My Best Friend
My Best Friend
I don’t want to brag, but I know Death very well. She’s not a man. And she’s not a woman. She’s a shadow that roams the corridors of a hospital. She passes through the walls. She goes in and out of the rooms and sometimes she leaves holding a child in her arms.
Do children understand the danger of serious illnesses? They do, and it’s difficult for most adults, and especially parents, to talk with them about the possibility of dying. Children fear the unknown, the prospect of being separated from their families; parents want to give their children hope of a long and active future, and so the topic is sometimes discussed obliquely or avoided altogether.
But when one is sickest, one wants relief from pain and the treatments that make one sicker. So it is with Gilles Tibo’s young protagonist in My Best Friend, an illustrated early chapter book originally published in French (Ma meilleure ami, les Éditions Québec Amérique, 2007), which won the Governor General’s Literary Award for Children’s Literature (Illustration) for artist Janice Nadeau. Tibo has authored and illustrated some 250 books for children since 1975 and has won the Governor General’s Literary Award twice, as well as many more honours internationally. My Best Friend is a tender story that reflects children’s imaginative meanderings and their perceptions about dying.
The child (a boy? a girl?) is seriously ill and wishes for Death:
In the beginning of my hospitalization, when I was very sick, I called Death often to come look for me. I listened for her. When she was approaching, I whispered to her, “Hey, Death … I’m here … Take me with you, if you would like …”
Tibo anthropomorphizes Death, giving her a personality that is not malevolent, but sensitive and reflective. She is surprised when the child invites her to sit on the bed and take a sip of water. Soon, the two are best buddies - Death even slips under the covers to sleep with her friend, and, in time, Death begins to open up about her concerns. She admits she feels sad about her only purpose - to take people away from life. No one wants her around, of course.
The child thinks he is doing his friend a favour in listening to her, not comprehending that, when Death is near, death is nigh. As they talk, the child comes to understand Death’s unchanging but essential mission: she makes room for new life.
I understand all this but I ask Death to wait before taking me away. It’s not for me. I think about my parents. They are not ready. They will not survive my departure.
The narrative includes a bit of childlike humour because, even in grim situations, children like to laugh. Tibo gives readers a happy ending, as many endings for children are these days, thanks to advances in treatments for serious childhood diseases such as cancer. Death seems to already know her friend will survive and cries tears of joy. “We embrace each other and we stay still all night.”

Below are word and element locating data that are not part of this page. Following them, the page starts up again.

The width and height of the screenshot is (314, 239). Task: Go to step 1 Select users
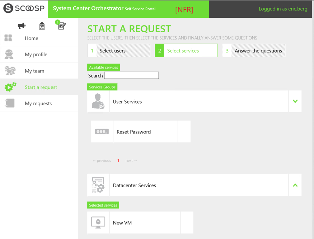[119, 51]
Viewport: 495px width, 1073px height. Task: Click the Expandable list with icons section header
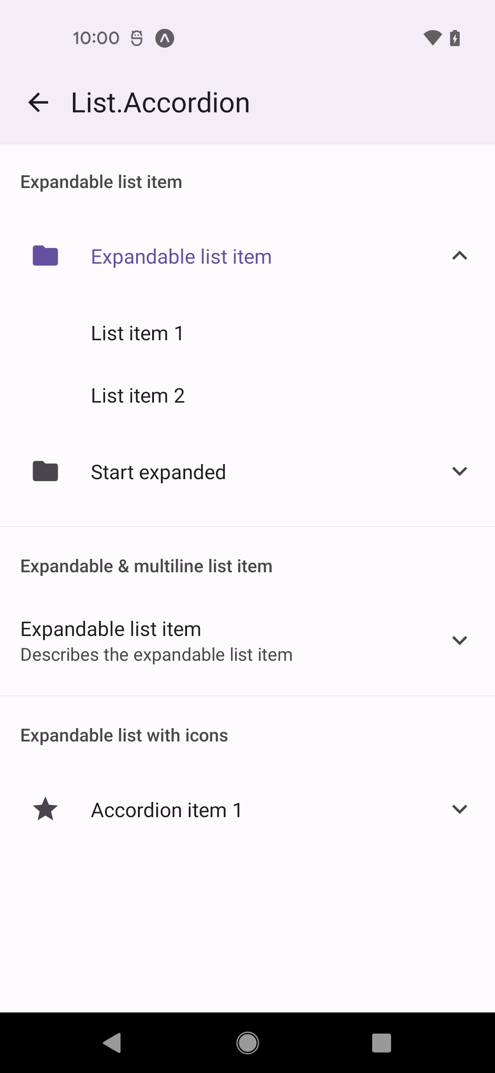tap(124, 735)
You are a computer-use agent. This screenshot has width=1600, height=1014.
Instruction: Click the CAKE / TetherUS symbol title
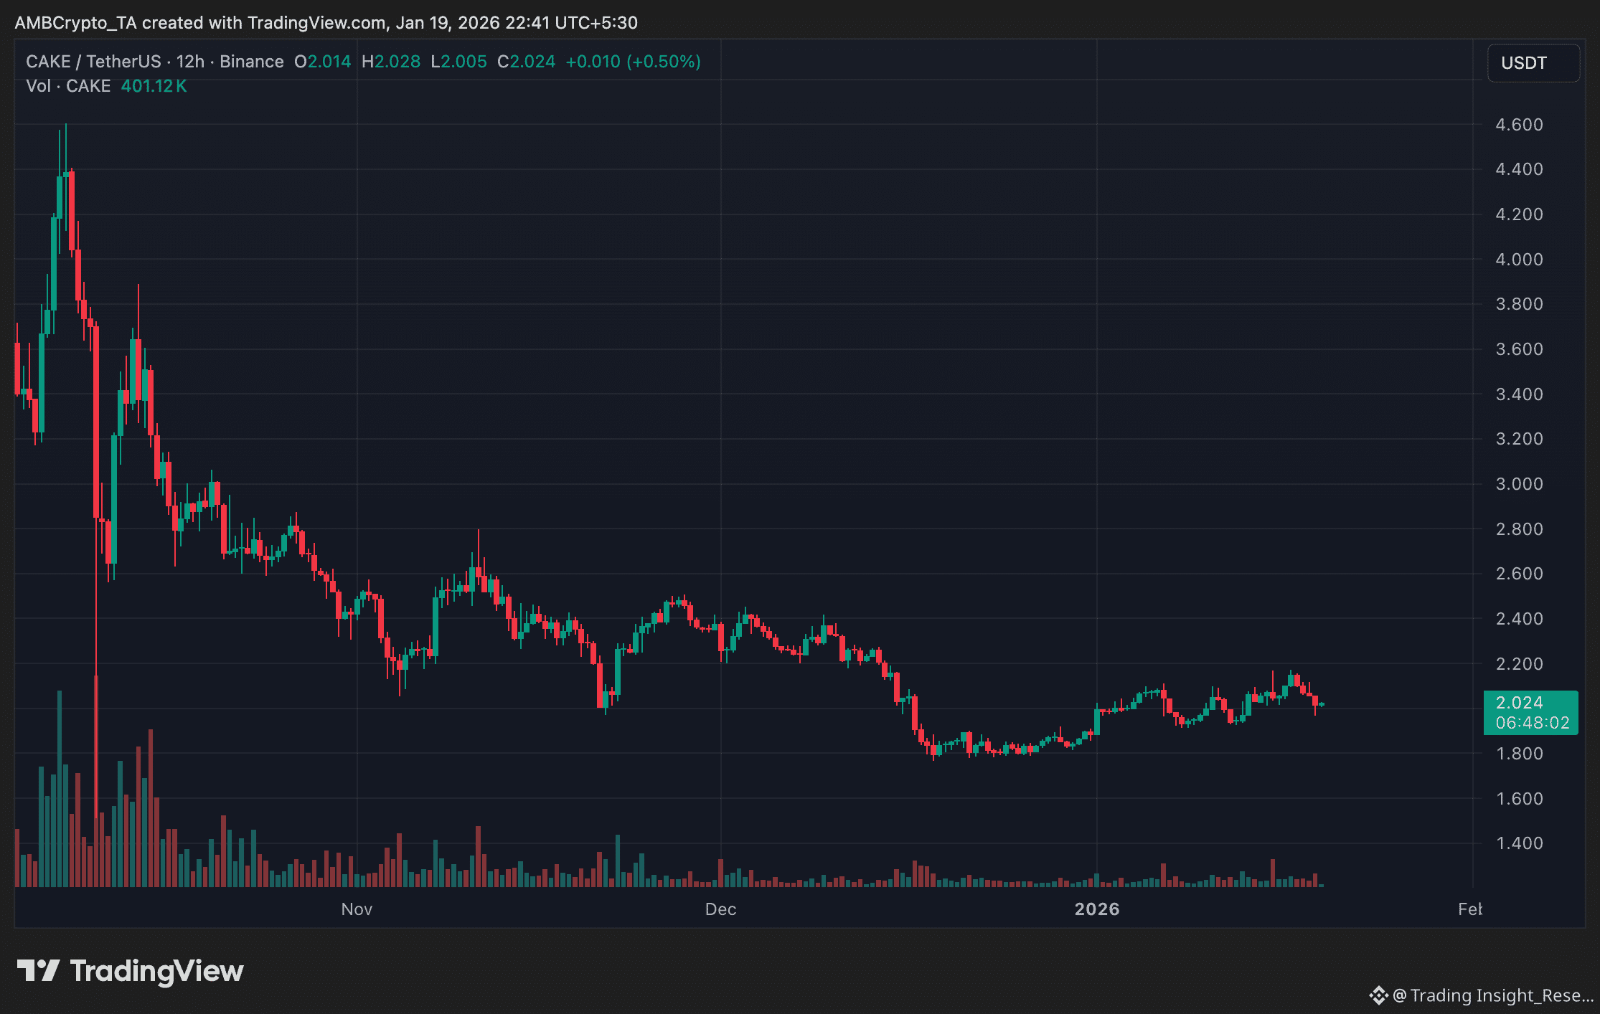[x=93, y=62]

Three-time GG award-winner Janice Nadeau’s soft, shadowy watercolours on white pages capture the austere look and the stillness of the hospital room, the grief that surrounds illness, the unending space in a child’s mind. She shows Death curled over herself, burdened by her task, an unhappy wraith that slips in and out unseen.
Colour in the form of a yellow bird returns to the child’s life when his parents arrive to pack his bags and take him home, to hopefully live a long, joyous life. “I don’t want to brag but I want to live Life treasuring every moment!”

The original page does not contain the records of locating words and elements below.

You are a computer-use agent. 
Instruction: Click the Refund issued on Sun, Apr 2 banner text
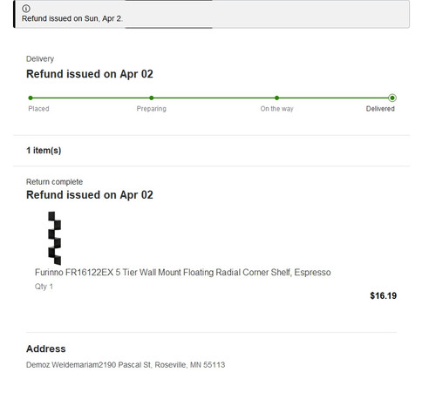[72, 18]
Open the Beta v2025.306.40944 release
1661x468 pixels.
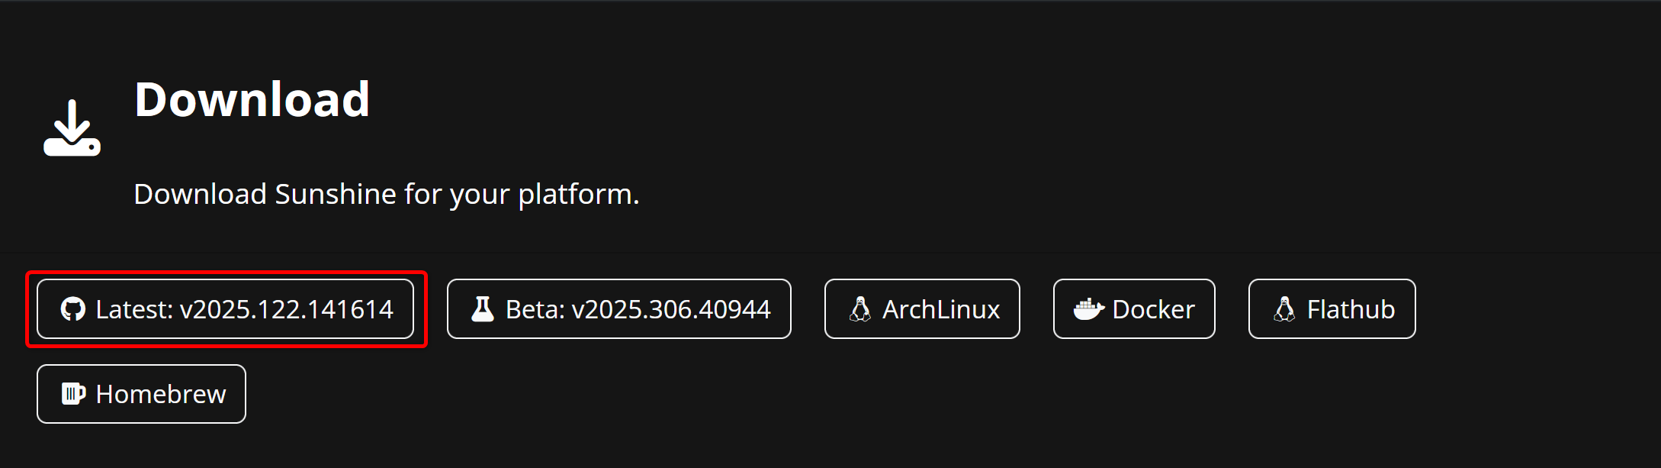click(618, 309)
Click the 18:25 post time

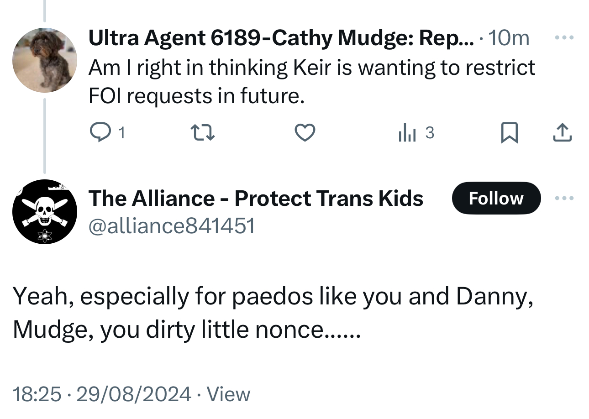point(37,394)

My Best Friend is a valuable book that should be available in a school or classroom library because children do think about death and may need a vehicle to begin talking about it. The book could be used to bring children and adults closer when they or someone in their family is faced with a life-threatening illness - with hope for a positive outcome, yet accepting the possibility of death with grace.
Children aged 12-14 can explore ideas about death through The Book Thief (2005) by Markus Zuzak and Keturah and Lord Death (2006) by Martine Leavitt, but children who are younger need a story at their level of reading and comprehension to ease their fears. My Best Friend fills that need, perfectly.
Harriet Zaidman is a children’s writer, freelancer and a book reviewer living in Winnipeg, Manitoba.